■ Collected data entries ■
[Start of section]

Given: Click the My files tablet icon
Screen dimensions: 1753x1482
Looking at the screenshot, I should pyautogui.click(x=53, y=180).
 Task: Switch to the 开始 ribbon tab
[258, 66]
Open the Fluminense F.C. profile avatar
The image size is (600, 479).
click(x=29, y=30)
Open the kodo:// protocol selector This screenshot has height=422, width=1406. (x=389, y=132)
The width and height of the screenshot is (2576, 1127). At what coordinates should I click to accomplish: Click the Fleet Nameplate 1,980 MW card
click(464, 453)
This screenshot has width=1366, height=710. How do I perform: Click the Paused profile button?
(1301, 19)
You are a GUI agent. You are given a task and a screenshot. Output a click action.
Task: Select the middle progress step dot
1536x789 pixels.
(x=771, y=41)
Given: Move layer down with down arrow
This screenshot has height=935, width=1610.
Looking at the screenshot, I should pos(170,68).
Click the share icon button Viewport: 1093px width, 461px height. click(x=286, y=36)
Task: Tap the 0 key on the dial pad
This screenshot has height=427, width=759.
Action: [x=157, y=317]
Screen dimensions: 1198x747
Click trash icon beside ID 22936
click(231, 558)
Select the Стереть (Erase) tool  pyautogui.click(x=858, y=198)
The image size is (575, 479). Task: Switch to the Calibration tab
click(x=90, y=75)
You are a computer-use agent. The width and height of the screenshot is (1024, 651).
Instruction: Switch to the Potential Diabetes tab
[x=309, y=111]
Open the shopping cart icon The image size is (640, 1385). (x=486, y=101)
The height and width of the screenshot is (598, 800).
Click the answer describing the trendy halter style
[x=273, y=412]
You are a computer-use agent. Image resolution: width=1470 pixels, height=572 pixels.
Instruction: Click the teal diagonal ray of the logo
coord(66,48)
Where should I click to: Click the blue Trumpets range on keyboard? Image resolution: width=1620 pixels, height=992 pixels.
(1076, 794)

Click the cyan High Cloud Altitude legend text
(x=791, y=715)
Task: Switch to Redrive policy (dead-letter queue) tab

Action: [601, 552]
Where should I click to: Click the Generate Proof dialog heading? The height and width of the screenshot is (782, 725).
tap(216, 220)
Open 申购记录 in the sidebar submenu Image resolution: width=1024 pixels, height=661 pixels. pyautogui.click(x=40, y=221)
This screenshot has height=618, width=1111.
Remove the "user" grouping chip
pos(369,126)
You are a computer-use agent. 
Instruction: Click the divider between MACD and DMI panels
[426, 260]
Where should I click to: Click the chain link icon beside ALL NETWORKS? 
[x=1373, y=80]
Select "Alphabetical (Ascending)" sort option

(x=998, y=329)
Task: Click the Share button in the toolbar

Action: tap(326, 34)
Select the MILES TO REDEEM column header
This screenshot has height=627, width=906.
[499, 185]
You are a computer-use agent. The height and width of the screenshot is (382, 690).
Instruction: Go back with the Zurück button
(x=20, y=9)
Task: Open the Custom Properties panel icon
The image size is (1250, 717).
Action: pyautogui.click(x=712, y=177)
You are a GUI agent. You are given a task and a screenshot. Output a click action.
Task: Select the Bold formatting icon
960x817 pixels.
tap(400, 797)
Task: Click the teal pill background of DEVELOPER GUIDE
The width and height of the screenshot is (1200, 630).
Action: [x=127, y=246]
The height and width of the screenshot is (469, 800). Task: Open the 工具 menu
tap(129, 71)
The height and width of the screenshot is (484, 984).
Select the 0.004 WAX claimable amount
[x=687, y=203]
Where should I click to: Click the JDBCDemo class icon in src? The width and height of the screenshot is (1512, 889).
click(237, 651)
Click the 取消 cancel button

[End of section]

■ EXERCISE PROMPT ■
Starting with the line that contains "The width and height of the screenshot is (1200, 630).", print every line through the end of the entries above exactly as written, both boundary lines included, and nothing else.

■ SOLUTION TO THIS TASK ■
The width and height of the screenshot is (1200, 630).
Action: [x=127, y=246]
The height and width of the screenshot is (469, 800). Task: Open the 工具 menu
tap(129, 71)
The height and width of the screenshot is (484, 984).
Select the 0.004 WAX claimable amount
[x=687, y=203]
Where should I click to: Click the JDBCDemo class icon in src? The width and height of the screenshot is (1512, 889).
click(237, 651)
Click the 取消 cancel button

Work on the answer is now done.